Ночь быстрой луны | страница 67



— Я даже не знаю, с чего начать. Конечно, некоторые странности я замечал… Не так, чтобы странности, а просто… Гусев раньше себя так не вёл… Да и его болезнь… Такая тяжёлая кома и — никаких последствия спустя всего девять дней, — начал Романенко.

— Что значит «так себя не вёл»? Уточни, Андрей.

— Стал задумчивым, каким-то дёрганым. Это трудно описать, но мне кажется, что его жизнь постепенно меняется. На дне рождения у Сосновского, когда ему стало плохо, Гусев познакомился с Галей Сметаниной. Она в десятой вечерней школе учительницей работает. Так вот — после госпиталя Гусев всё католическое рождество прожил у неё. Галя в разговоре с Таней, женой Сосновского, как-то обронила, что Гусев тратит на неё уйму денег. Раньше склонности к мотовству я за ним не замечал.

— У Гусева появились деньги? — спросил Вишневецкий и вспомнил опись содержимого карманов Вячеслава, когда того привезли в Минск — в списке фигурировала стодолларовая купюра.

Романенко быстро взглянул подполковнику в глаза, но так и не смог ничего в них прочесть — лицо Вишневецкого оставалось непроницаемым.

— Деньги у него всегда были — жил один, зарплаты хватало.
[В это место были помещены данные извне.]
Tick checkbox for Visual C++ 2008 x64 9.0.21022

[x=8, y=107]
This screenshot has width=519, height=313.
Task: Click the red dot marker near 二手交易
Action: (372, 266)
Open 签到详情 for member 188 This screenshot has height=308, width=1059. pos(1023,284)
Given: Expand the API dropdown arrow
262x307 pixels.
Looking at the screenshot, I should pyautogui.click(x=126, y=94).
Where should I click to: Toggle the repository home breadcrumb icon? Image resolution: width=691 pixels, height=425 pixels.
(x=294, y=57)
Просто по столько не тратил. Наверное, влюбился и немного потерял голову.

— Голову терять нельзя, а «немного потерять» — тем более. Это как нельзя быть немного беременной. Может и влюбился — это вполне вероятно, улыбнулся Вишневецкий. — Парень он ещё молодой — надо ведь ему как-то свою судьбу обустраивать.

Вишневецкий ещё долго расспрашивал Романенко о Гусеве и отпустил лишь тогда, когда дежурный доложил, что к нему пришли. Вишневецкий распорядился провести посетителя в свой кабинет, а Романенко вернулся к себе.
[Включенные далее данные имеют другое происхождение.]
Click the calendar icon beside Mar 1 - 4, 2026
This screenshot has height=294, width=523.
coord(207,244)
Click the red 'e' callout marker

Андрей понимал, что Вишневецкий что-то знает. Что-то такое, что пока неизвестно ему самому. И это что-то напрямую связано со странными и непонятными событиями, происходившими в городе в декабре. Какое отношение к этим событиям имеет Гусев, Романенко мог лишь предполагать. Андрей собирался переговорить с ним, но Вишневецкий прямо и недвусмысленно запретил это делать.

С одной стороны Романенко было неловко вести разговоры о Гусеве за его спиной, с другой же специфика их работы накладывала на всё свой отпечаток, и поступить иначе было просто нельзя. Романенко был даже рад, что так и не успел сказать о самом главном — о пустой пивной бутылке. Это была уже реальная зацепка и реальная улика. Едва Андрей собрался рассказать о бутылке, их прервал телефонный звонок. «Это даже к лучшему — пока надо всё хорошенько осмыслить», — решил Романенко и, вновь достав пустую бутылку из ящика стола, принялся внимательно рассматривать её на просвет.